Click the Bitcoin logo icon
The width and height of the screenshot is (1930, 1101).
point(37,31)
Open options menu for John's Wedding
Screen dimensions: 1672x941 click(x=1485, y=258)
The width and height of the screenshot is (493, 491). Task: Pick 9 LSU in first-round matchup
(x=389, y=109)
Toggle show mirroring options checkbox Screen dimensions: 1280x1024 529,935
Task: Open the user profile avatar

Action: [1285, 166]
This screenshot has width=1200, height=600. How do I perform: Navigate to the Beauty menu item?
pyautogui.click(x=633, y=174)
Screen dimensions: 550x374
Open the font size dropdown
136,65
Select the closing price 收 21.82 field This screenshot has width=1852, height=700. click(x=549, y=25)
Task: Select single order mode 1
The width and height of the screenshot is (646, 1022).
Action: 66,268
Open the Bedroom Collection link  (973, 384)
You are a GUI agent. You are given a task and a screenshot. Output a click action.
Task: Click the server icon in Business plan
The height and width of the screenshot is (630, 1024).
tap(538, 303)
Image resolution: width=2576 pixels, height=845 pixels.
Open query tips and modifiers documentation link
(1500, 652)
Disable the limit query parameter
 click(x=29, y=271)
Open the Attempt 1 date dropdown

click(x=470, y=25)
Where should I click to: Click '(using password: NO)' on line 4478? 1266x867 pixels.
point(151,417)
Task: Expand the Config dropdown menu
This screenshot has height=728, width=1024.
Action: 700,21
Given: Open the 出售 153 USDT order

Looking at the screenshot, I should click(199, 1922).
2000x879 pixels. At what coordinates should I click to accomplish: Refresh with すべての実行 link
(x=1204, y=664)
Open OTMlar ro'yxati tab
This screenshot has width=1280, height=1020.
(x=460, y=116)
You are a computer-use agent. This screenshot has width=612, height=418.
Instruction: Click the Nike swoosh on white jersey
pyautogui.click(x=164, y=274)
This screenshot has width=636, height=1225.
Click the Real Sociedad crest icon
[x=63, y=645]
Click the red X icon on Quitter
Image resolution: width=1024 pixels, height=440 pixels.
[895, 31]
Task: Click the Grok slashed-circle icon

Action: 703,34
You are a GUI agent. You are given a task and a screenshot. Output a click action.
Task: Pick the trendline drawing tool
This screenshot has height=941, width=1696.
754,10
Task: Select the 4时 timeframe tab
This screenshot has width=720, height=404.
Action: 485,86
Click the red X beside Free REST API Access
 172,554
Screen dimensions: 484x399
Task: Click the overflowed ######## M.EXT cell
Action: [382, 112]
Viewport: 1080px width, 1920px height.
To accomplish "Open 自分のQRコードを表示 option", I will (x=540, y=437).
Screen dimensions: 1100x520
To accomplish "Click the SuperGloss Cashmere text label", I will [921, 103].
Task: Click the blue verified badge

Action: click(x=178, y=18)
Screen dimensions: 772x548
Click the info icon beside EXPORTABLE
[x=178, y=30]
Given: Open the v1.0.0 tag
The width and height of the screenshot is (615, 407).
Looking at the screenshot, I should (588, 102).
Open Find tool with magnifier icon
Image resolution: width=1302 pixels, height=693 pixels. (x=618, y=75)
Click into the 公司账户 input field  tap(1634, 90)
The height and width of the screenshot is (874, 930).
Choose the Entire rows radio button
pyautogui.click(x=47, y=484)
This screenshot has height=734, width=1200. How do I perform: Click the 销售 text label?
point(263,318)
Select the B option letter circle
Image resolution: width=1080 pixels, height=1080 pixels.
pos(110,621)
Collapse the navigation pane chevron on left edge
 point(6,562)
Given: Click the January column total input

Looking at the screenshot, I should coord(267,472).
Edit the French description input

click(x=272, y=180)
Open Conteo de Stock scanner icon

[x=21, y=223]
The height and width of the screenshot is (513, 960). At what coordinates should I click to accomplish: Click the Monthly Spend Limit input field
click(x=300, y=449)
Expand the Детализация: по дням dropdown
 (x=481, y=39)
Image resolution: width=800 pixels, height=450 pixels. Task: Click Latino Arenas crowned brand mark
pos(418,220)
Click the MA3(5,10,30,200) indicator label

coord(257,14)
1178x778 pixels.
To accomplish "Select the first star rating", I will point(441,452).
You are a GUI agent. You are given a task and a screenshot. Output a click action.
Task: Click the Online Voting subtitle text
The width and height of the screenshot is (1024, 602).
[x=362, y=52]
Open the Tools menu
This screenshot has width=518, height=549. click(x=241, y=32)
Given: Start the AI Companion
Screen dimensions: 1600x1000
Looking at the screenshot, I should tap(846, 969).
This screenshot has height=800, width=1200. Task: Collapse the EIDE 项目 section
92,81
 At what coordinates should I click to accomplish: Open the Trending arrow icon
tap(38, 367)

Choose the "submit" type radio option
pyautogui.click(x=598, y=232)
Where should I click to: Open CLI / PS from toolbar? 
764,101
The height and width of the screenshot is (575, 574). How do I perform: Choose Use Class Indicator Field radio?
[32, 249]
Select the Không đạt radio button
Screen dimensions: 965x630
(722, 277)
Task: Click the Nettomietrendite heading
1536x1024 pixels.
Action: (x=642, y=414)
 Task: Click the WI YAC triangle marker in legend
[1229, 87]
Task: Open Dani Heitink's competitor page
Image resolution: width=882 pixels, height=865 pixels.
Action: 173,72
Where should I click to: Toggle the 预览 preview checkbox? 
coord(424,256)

+++

Copy the listing in full, and keep every word exactly as it is.

▸ **Response to this task**:
Click the Bitcoin logo icon
The width and height of the screenshot is (1930, 1101).
point(37,31)
Open options menu for John's Wedding
Screen dimensions: 1672x941 click(x=1485, y=258)
The width and height of the screenshot is (493, 491). Task: Pick 9 LSU in first-round matchup
(x=389, y=109)
Toggle show mirroring options checkbox Screen dimensions: 1280x1024 529,935
Task: Open the user profile avatar

Action: [1285, 166]
This screenshot has width=1200, height=600. How do I perform: Navigate to the Beauty menu item?
pyautogui.click(x=633, y=174)
Screen dimensions: 550x374
Open the font size dropdown
136,65
Select the closing price 收 21.82 field This screenshot has width=1852, height=700. click(x=549, y=25)
Task: Select single order mode 1
The width and height of the screenshot is (646, 1022).
Action: 66,268
Open the Bedroom Collection link  (973, 384)
You are a GUI agent. You are given a task and a screenshot. Output a click action.
Task: Click the server icon in Business plan
The height and width of the screenshot is (630, 1024).
tap(538, 303)
Image resolution: width=2576 pixels, height=845 pixels.
Open query tips and modifiers documentation link
(1500, 652)
Disable the limit query parameter
 click(x=29, y=271)
Open the Attempt 1 date dropdown

click(x=470, y=25)
Where should I click to: Click '(using password: NO)' on line 4478? 1266x867 pixels.
point(151,417)
Task: Expand the Config dropdown menu
This screenshot has height=728, width=1024.
Action: 700,21
Given: Open the 出售 153 USDT order

Looking at the screenshot, I should click(199, 1922).
2000x879 pixels. At what coordinates should I click to accomplish: Refresh with すべての実行 link
(x=1204, y=664)
Open OTMlar ro'yxati tab
This screenshot has width=1280, height=1020.
(x=460, y=116)
You are a computer-use agent. This screenshot has width=612, height=418.
Instruction: Click the Nike swoosh on white jersey
pyautogui.click(x=164, y=274)
This screenshot has width=636, height=1225.
Click the Real Sociedad crest icon
[x=63, y=645]
Click the red X icon on Quitter
Image resolution: width=1024 pixels, height=440 pixels.
[895, 31]
Task: Click the Grok slashed-circle icon

Action: 703,34
You are a GUI agent. You are given a task and a screenshot. Output a click action.
Task: Pick the trendline drawing tool
This screenshot has height=941, width=1696.
754,10
Task: Select the 4时 timeframe tab
This screenshot has width=720, height=404.
Action: 485,86
Click the red X beside Free REST API Access
 172,554
Screen dimensions: 484x399
Task: Click the overflowed ######## M.EXT cell
Action: [382, 112]
Viewport: 1080px width, 1920px height.
To accomplish "Open 自分のQRコードを表示 option", I will (x=540, y=437).
Screen dimensions: 1100x520
To accomplish "Click the SuperGloss Cashmere text label", I will [921, 103].
Task: Click the blue verified badge

Action: click(x=178, y=18)
Screen dimensions: 772x548
Click the info icon beside EXPORTABLE
[x=178, y=30]
Given: Open the v1.0.0 tag
The width and height of the screenshot is (615, 407).
Looking at the screenshot, I should (588, 102).
Open Find tool with magnifier icon
Image resolution: width=1302 pixels, height=693 pixels. (x=618, y=75)
Click into the 公司账户 input field  tap(1634, 90)
The height and width of the screenshot is (874, 930).
Choose the Entire rows radio button
pyautogui.click(x=47, y=484)
This screenshot has height=734, width=1200. How do I perform: Click the 销售 text label?
point(263,318)
Select the B option letter circle
Image resolution: width=1080 pixels, height=1080 pixels.
pos(110,621)
Collapse the navigation pane chevron on left edge
 point(6,562)
Given: Click the January column total input

Looking at the screenshot, I should coord(267,472).
Edit the French description input

click(x=272, y=180)
Open Conteo de Stock scanner icon

[x=21, y=223]
The height and width of the screenshot is (513, 960). At what coordinates should I click to accomplish: Click the Monthly Spend Limit input field
click(x=300, y=449)
Expand the Детализация: по дням dropdown
 (x=481, y=39)
Image resolution: width=800 pixels, height=450 pixels. Task: Click Latino Arenas crowned brand mark
pos(418,220)
Click the MA3(5,10,30,200) indicator label

coord(257,14)
1178x778 pixels.
To accomplish "Select the first star rating", I will point(441,452).
You are a GUI agent. You are given a task and a screenshot. Output a click action.
Task: Click the Online Voting subtitle text
The width and height of the screenshot is (1024, 602).
[x=362, y=52]
Open the Tools menu
This screenshot has width=518, height=549. click(x=241, y=32)
Given: Start the AI Companion
Screen dimensions: 1600x1000
Looking at the screenshot, I should tap(846, 969).
This screenshot has height=800, width=1200. Task: Collapse the EIDE 项目 section
92,81
 At what coordinates should I click to accomplish: Open the Trending arrow icon
tap(38, 367)

Choose the "submit" type radio option
pyautogui.click(x=598, y=232)
Where should I click to: Open CLI / PS from toolbar? 
764,101
The height and width of the screenshot is (575, 574). How do I perform: Choose Use Class Indicator Field radio?
[32, 249]
Select the Không đạt radio button
Screen dimensions: 965x630
(722, 277)
Task: Click the Nettomietrendite heading
1536x1024 pixels.
Action: (x=642, y=414)
 Task: Click the WI YAC triangle marker in legend
[1229, 87]
Task: Open Dani Heitink's competitor page
Image resolution: width=882 pixels, height=865 pixels.
Action: 173,72
Where should I click to: Toggle the 预览 preview checkbox? 
coord(424,256)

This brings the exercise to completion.